E il racconto continua: «Quello che è nato morirà prima o poi. Con questi pensieri, con questa filosofia, ti fanno diventare la vita un inferno. Non c’è via di uscita che non sia la morte. Quindi, allora, la vita ti fa schifo, arrivi al punto che la vita ti fa schifo». La via d'uscita diventa chiara: «Morire». Ma non una morte comune: «Devi renderti utile morendo, un contributo per salvarti. Mica per me, per salvare te stesso. Tanto sei morto ugualmente. Questa filosofia è molto pericolosa». A un certo punto si intravede il paradiso: «Uno ha fatto degli anni di carcere, è in mezzo alla strada a Milano, nevica, fa freddo, non ha da mangiare, non ha una coperta, rischia l’espulsione, nel suo Paese ha 20 anni di carcere da scontare... l’unica soluzione è morire». Ecco che cominciano tutti i discorsi sul paradiso: «E tu dici 'io sono già morto', cioè, peggio di così non... non può capitarmi niente. E quindi ti piace l’idea. Ti lasciano fare la doccia, un pasto caldo e ripeti un altro giorno, un altro giorno ancora...».
È il culto della morte, dunque, l'elemento determinante che motiva il terrorismo, scrive il gip Scamarcio spedendo in carcere l’ennesima cellula scoperta anche grazie al contributo di Jelassi.
Vita e morte, insieme, fin nel grembo materno, «da quando tu hai 120 giorni».
Dio provvede a tutto: «Ti manda l’addetto alla vita che ti dà il tuo cibo, il bere, il sesso e tutto il resto. Finiti questi doni arriva l’addetto alla morte a toglierti la vita. L’addetto alla morte si chiama lsdrael (Israele, ndr)». Un'altra tappa è quella dei 12 anni: «Alla prima polluzione notturna per i maschi e al menarca per le donne, tu nasci. Allora Dio ti manda due nuovi addetti: uno scrive le cose buone che hai fatto, l’altro le cattive.
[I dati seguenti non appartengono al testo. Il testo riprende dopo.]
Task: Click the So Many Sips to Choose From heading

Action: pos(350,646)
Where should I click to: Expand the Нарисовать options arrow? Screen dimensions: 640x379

Questi non ti lasceranno mai e non li vedrai mai, così tu non potrai corromperli». Quando i due vedono l’addetto alla morte arrivare «sigillano i fascicoli e li consegnano a Isdrael. Nel momento del giudizio i fascicoli verranno aperti davanti a Dio».
Jelassi Rihad, durante la sua collaborazione, ha svelato i piani di al Qaeda in Italia. Ha parlato dell'idea di far saltare un furgone carico di esplosivo all'interno della caserma dei carabinieri di via Moscova a Milano. Dell'ipotesi di un attentato alla Stazione Centrale e alla questura del capoluogo lombardo e del progetto di attentato alla base militare di Mondragone (Caserta), in cui lui stesso aveva intenzione di morire da kamikaze, perché allora era fermamente convinto «che sarebbe stato un grande onore».
Jelassi è stato arrestato nel 2001, per un reato comune. Aveva 31 anni, e nel giro di pochi mesi lo raggiunse nel carcere di Busto Arsizio un ordine d’arresto per terrorismo. Secondo il pm Stefano Dambruoso, anche lui faceva parte di una cellula salafita operante in Lombardia che aveva il compito di reclutare nuovi adepti «disposti a intraprendere la via della jihad in campi di addestramento afgani, controllati dal finanziere Osama Bin Laden».
L’ultimo sogno prima della salvezza e della collaborazione con la magistratura italiana, era proprio quello di combattere «in montagna». In Algeria, Pakistan, Afghanistan. La sua seconda vita è quella da pentito, in guerra contro i suoi fratelli.